Description du projet
Malgré la représentation croissante, à l’échelle mondiale, des femmes entrepreneures comme moteurs de croissance économique, l’intersection entre entrepreneuriat féminin et migration demeure relativement peu étudiée. Ce projet vise à combler cette lacune en s’appuyant sur un corpus qualitatif de 60 entretiens approfondis réalisés dans le cadre de mon stage postdoctoral Banting afin d’examiner comment la racialisation, les inégalités de genre, la langue, la classe sociale et les barrières institutionnelles façonnent les trajectoires entrepreneuriales des femmes migrantes au Québec.
 
À partir d’un cadre intersectionnel, l’étude analyse la manière dont les femmes migrantes négocient une forme de « bonne » citoyenneté à travers des pratiques entrepreneuriales au sein des régimes d’intégration civique, tout en mettant en lumière les contextes méso-sociaux, tels que les organismes communautaires, les programmes de formation, les parcours migratoires et les défis liés au marché du travail, qui structurent leurs expériences.
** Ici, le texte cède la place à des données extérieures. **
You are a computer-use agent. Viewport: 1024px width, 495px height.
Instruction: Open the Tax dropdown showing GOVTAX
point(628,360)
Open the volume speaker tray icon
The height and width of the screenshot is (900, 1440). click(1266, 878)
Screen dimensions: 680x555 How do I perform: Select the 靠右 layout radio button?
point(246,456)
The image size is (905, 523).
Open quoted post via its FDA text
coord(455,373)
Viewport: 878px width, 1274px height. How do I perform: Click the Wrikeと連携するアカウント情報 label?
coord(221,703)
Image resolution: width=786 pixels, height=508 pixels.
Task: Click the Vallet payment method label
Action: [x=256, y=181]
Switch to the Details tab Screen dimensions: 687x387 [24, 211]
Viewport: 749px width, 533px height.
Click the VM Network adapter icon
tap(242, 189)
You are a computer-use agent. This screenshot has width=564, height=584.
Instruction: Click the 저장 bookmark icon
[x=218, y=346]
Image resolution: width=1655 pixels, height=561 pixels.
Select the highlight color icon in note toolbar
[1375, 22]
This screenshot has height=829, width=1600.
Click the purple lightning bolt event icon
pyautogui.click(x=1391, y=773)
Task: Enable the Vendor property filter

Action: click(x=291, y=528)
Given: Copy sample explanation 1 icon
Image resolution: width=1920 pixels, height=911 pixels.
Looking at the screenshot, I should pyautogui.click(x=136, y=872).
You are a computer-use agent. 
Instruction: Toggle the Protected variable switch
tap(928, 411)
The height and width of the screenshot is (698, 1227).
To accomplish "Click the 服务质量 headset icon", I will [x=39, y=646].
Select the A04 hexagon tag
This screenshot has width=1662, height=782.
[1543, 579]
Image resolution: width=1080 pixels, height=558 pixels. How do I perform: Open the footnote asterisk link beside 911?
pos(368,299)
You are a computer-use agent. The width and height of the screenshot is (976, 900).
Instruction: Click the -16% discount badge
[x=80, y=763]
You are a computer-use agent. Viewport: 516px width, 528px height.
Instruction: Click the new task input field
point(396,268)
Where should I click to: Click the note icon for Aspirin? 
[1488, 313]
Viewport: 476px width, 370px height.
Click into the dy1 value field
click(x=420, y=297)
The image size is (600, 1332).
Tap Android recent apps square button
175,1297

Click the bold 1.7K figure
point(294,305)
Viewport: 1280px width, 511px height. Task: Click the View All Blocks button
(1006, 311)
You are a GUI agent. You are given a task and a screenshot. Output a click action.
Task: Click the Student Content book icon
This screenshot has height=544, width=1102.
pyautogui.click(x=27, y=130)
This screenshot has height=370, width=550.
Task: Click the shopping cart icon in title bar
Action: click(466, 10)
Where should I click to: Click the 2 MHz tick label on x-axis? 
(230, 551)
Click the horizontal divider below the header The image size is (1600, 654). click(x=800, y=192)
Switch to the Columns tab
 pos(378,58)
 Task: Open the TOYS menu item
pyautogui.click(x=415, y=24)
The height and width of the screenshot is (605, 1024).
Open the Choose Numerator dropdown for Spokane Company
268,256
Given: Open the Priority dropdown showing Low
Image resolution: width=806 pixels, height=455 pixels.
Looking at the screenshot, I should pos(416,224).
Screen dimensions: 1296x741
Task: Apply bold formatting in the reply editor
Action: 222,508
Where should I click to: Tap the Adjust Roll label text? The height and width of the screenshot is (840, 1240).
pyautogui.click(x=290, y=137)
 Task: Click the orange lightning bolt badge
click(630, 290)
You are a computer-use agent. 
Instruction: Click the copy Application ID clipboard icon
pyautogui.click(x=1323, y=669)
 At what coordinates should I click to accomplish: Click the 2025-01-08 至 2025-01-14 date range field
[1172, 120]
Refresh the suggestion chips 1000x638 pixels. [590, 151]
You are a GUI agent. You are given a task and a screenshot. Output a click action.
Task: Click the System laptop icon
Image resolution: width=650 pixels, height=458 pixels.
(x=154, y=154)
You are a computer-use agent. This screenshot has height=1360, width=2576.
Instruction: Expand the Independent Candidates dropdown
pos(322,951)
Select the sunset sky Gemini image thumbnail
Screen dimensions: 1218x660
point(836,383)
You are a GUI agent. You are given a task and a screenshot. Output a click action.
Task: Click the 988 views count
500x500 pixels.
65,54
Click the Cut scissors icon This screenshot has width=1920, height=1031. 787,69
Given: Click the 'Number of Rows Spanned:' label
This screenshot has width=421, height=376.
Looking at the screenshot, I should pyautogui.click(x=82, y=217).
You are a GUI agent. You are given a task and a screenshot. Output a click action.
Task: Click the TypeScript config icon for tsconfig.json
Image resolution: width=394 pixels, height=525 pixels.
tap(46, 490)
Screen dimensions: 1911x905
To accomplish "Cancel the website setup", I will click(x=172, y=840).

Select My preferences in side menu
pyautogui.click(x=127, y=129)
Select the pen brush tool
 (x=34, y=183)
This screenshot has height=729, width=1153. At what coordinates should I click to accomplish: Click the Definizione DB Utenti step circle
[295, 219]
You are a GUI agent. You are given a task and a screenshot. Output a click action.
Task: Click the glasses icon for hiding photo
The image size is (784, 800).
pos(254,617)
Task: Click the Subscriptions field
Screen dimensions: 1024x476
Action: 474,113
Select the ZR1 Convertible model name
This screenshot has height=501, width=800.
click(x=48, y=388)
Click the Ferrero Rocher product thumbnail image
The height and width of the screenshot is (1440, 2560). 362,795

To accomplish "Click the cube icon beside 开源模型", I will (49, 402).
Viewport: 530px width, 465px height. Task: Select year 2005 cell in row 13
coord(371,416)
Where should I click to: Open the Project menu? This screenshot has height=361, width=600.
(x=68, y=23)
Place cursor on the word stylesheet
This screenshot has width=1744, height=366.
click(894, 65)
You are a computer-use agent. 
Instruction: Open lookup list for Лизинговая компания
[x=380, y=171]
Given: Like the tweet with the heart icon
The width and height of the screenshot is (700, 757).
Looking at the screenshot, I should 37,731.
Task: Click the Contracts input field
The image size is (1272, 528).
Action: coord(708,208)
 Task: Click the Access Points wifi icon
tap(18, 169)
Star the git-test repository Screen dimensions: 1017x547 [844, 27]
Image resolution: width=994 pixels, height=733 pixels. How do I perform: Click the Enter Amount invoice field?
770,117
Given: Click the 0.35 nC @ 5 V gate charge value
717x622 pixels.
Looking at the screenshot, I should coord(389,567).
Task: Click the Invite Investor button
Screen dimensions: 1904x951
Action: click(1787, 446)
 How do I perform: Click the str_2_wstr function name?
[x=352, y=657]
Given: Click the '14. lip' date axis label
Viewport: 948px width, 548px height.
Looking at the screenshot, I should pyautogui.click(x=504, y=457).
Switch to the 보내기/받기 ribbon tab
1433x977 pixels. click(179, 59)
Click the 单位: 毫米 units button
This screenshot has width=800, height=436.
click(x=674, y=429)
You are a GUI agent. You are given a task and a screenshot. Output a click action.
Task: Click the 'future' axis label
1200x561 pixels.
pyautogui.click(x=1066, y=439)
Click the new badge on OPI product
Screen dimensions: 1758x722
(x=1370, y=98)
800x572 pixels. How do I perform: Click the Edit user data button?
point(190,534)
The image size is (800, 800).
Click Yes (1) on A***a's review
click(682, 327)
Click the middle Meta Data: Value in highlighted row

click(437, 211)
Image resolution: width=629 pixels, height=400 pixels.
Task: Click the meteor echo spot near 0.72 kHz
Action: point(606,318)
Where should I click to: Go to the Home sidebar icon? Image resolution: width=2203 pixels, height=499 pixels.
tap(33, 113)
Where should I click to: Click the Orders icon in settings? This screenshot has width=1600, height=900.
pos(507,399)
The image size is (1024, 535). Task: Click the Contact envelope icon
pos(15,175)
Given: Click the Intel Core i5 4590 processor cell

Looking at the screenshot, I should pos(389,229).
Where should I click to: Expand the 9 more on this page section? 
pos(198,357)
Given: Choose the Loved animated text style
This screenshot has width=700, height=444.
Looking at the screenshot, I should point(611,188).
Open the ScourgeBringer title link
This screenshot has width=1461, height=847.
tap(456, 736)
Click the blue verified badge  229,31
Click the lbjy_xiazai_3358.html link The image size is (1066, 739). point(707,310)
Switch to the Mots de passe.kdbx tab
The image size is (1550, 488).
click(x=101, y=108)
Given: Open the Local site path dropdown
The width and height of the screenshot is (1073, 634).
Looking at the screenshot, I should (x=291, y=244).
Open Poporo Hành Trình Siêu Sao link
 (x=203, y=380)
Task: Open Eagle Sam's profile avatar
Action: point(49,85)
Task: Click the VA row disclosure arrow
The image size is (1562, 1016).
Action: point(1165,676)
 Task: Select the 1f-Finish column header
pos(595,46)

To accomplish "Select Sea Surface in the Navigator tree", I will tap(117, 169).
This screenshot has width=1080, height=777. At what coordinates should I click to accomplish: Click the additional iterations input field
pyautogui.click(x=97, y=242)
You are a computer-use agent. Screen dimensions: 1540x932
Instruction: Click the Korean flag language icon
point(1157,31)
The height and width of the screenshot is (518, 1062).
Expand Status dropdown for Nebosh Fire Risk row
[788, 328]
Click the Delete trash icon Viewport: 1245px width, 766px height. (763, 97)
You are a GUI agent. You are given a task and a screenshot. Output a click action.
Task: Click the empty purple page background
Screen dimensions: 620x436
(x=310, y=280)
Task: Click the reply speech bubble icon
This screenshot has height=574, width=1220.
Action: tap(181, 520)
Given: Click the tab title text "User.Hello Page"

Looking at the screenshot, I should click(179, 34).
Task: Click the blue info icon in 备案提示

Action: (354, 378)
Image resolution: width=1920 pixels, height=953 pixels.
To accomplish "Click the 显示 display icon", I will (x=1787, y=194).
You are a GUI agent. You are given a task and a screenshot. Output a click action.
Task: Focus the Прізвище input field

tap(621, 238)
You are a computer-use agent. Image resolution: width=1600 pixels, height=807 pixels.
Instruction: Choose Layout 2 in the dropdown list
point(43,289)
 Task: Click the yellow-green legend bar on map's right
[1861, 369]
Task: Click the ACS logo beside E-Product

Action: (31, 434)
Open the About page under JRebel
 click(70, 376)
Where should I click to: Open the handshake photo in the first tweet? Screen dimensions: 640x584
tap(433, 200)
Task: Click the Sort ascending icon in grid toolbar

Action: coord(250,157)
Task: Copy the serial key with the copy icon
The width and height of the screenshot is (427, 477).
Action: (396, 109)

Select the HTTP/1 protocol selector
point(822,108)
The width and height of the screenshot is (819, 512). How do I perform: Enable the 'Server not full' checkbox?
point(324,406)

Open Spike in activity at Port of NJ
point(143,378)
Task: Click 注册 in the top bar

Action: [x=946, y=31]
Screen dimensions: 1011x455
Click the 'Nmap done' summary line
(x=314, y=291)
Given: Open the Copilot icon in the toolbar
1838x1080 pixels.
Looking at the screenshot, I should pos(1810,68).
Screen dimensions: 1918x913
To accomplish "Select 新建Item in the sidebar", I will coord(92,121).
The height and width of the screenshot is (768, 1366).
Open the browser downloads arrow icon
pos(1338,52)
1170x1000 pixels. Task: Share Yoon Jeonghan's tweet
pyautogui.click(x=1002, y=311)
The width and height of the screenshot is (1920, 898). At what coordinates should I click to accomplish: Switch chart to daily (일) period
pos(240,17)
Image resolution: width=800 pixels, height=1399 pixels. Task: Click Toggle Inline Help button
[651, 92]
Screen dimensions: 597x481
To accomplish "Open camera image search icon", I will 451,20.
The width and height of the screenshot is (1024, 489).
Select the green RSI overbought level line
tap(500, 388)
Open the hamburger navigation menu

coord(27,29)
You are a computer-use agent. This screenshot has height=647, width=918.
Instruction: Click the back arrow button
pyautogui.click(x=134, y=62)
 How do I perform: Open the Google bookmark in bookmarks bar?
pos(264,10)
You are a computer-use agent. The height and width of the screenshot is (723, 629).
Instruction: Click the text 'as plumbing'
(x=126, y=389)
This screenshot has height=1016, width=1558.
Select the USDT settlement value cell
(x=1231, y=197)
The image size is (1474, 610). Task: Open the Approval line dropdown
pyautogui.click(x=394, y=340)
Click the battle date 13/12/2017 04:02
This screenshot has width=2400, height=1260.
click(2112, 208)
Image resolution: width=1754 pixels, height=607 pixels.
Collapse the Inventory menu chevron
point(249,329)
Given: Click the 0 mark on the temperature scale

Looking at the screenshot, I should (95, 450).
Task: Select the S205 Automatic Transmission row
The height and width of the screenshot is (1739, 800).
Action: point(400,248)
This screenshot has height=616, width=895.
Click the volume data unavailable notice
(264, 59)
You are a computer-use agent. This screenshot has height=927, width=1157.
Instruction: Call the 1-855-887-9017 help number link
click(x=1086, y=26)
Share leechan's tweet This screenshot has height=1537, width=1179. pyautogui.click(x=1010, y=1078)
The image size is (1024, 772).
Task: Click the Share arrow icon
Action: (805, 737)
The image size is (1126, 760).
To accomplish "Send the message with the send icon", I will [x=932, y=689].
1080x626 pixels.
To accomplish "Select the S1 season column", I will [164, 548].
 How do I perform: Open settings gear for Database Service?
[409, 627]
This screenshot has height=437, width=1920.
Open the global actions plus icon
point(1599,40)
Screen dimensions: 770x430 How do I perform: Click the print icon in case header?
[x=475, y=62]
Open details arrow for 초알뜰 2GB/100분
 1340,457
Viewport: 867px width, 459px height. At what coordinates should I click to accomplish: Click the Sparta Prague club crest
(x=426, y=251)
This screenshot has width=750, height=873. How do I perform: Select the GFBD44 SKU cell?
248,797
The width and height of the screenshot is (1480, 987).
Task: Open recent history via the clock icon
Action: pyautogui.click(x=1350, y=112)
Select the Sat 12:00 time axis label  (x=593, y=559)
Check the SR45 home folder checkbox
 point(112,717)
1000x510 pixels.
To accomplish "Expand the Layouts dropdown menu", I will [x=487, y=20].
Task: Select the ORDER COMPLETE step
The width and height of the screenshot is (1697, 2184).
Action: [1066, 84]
Cette recherche contribue aux études féministes, sociologiques et migratoires en ancrant la théorie intersectionnelle dans un riche matériau empirique et en montrant comment les discours de responsabilisation individuelle fonctionnent comme des technologies de citoyenneté pour les femmes migrantes racialisées.
 
Les résultats mèneront à la publication de deux articles évalués par les pairs et offriront des pistes de réflexion aux décideur·euse·s politiques, aux ONG et aux organismes communautaires souhaitant développer des approches plus équitables et sensibles aux contextes de l’intégration socio-économique des femmes migrantes, contribuant ainsi aux débats sur la justice sociale et la citoyenneté inclusive dans un contexte de mobilité mondiale, de précarité et de gouvernance racialisée du travail.